By looking at existence as if standing on your own private observation deck – one that you can shift to any elevation – you gain an outlook on life that renders any situation manageable. Suddenly, the traffic jam you’re in becomes a curious abstraction, the endless meeting at the office a gathering of tiny heads all nodding in sequence, the blank piece of paper a simple square of white without the power to paralyze.

Consider the photos taken by NASA explorers. From their position high above our planet, it looks as if they’re peering into a microscope that can shrink an entire galaxy to the size of a postcard. This point of view has such a powerful impact on their consciousness that they speak of it expanding their understanding of existence.

But it’s not just astronauts who can develop this ability. Researchers operating in the social sciences term it “self-distancing,” and recommend it as a way to decrease stress and make difficult tasks easier. Just by leaning back in your chair when you’re working on something difficult, you can ease the burden and give yourself more perspective on the situation. Fully activate an abstract view of the problem at hand and your ability to solve it multiplies exponentially.

Now try this practice by imagining yourself far in the distant future, or hovering near the ceiling watching the proceedings below in a detached way, or even entering the body of a different person in your general vicinity. How would you describe this experience?

When stuck in a cubicle, or an airport, or an endless holiday gathering, it’s quite useful to teleport upward and gaze at the situation with aloofness. You can feel the tension disappear, your humor return, and an empathy arise for the people around you who are suffering through another exceedingly dull patch without the benefit of your gravity-defying abilities. Your SuperOptimist Antigravity Practice is an invisible spyglass that offers you perception beyond normal sight.Turn to it often, and enjoy a way of seeing that puts everything – yes, everything – into perspective.
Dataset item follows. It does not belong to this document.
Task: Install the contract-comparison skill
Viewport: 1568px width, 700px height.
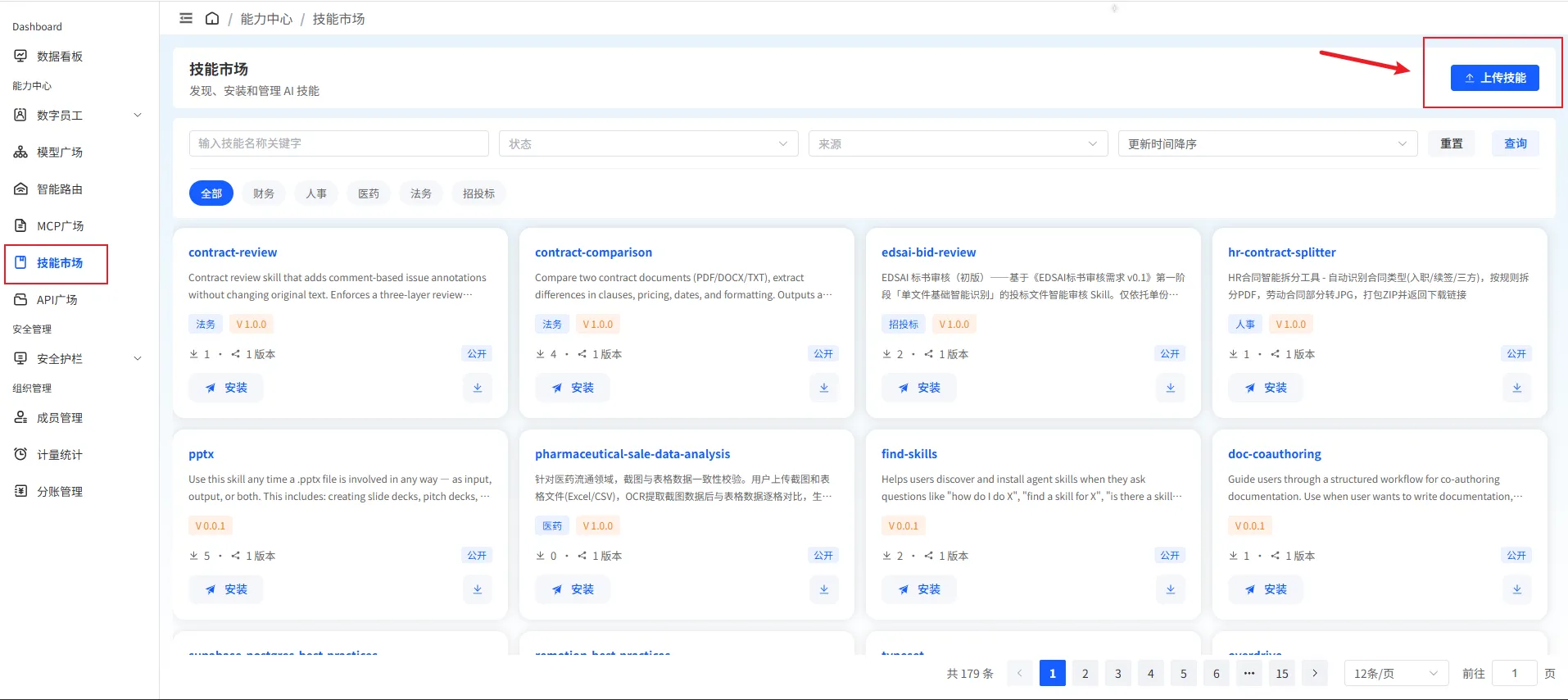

*For complete instructions on venturing into space, we recommend “A Wise Man Taught Me How to Defy Gravity and Now I’ll Teach You.”

If you find it getting stuffy in your home, office, car or — most especially — cranium, take a cue from Aldous Huxley and open some doors.
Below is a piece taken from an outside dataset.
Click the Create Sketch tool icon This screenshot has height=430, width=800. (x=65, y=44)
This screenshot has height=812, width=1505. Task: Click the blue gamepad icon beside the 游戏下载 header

Now we don’t advocate taking drugs to break open the head.  Rather, we recommend literally opening the nearest door, walking out of the confines you are currently in and towards a meditation center, nature preserve, or art studio.* All are more genuine ways of breaking through to the other side, without the nasty side effects.
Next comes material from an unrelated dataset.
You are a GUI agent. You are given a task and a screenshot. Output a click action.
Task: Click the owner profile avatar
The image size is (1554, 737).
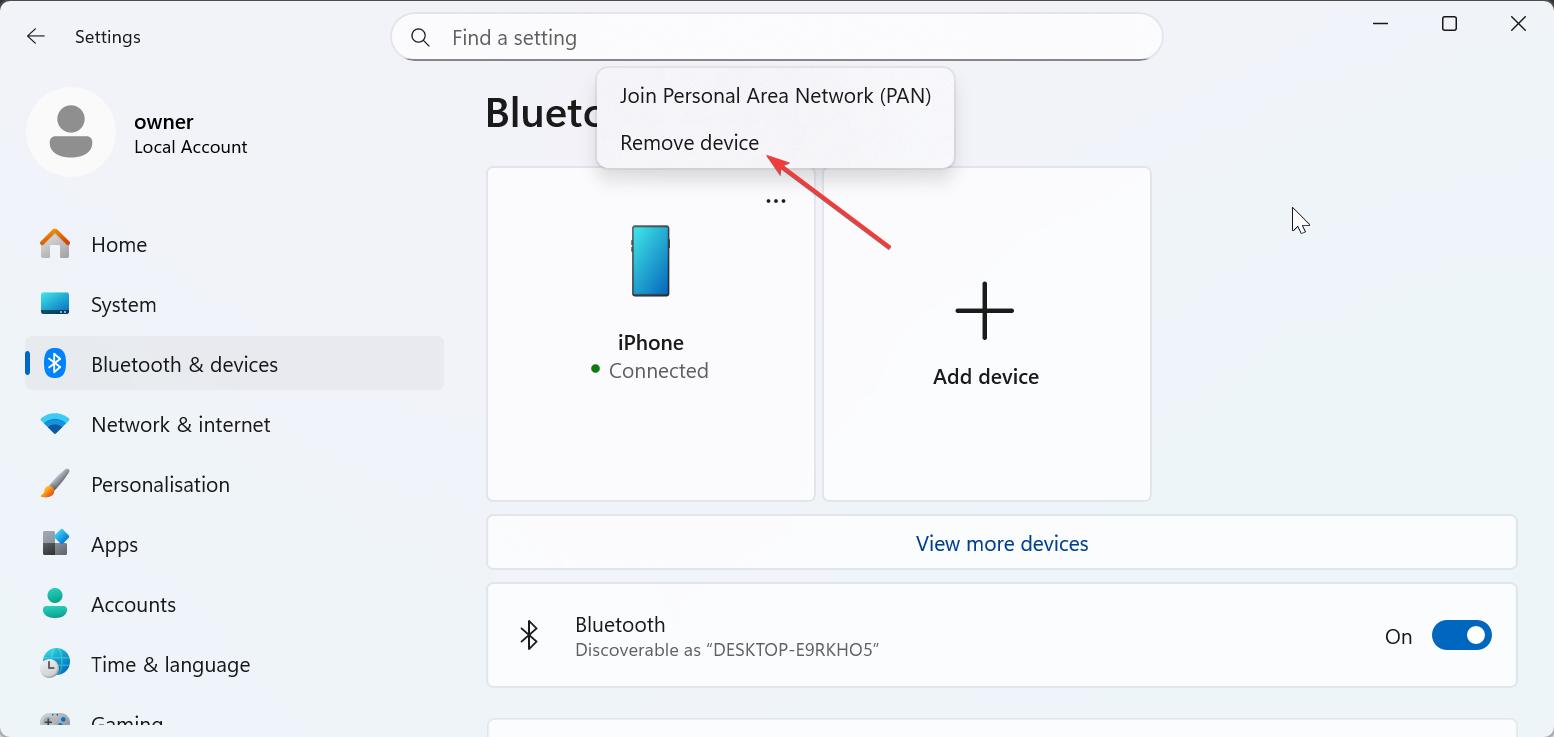tap(71, 132)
As Aldous said, “The ordinary waking consciousness…is by no means the only form of consciousness, nor in all circumstances the best. Insofar as he transcends his ordinary self and his ordinary mode of awareness, the mystic is able to enlarge his vision, to look more deeply into the unfathomable miracle of existence.”

So open all the doors.  And windows too.  Especially if there’s a nice breeze to be enjoyed.

*Huxley himself began practicing meditation years before he experimented with substances.  

What if you weren’t confined to normal, safe, everyday ordinary thoughts? Maybe you’d be willing to take some risks and do something dangerous or something extraordinary.

Take Elon Musk: he spent $100 million dollars of his own money on developing rocket technology aimed at colonizing Mars in his lifetime. Better yet, he convinced his friends and the US government to pony up an additional $900 million to help build his new generation of SPACE-X rockets. Is Elon crazy? Yes. Will he get to Mars? Also yes.  There is no stopping Elon. Because to do something amazing, sometimes you have to leave all the usual dull Earthly rules and restrictions behind you and think like a Martian.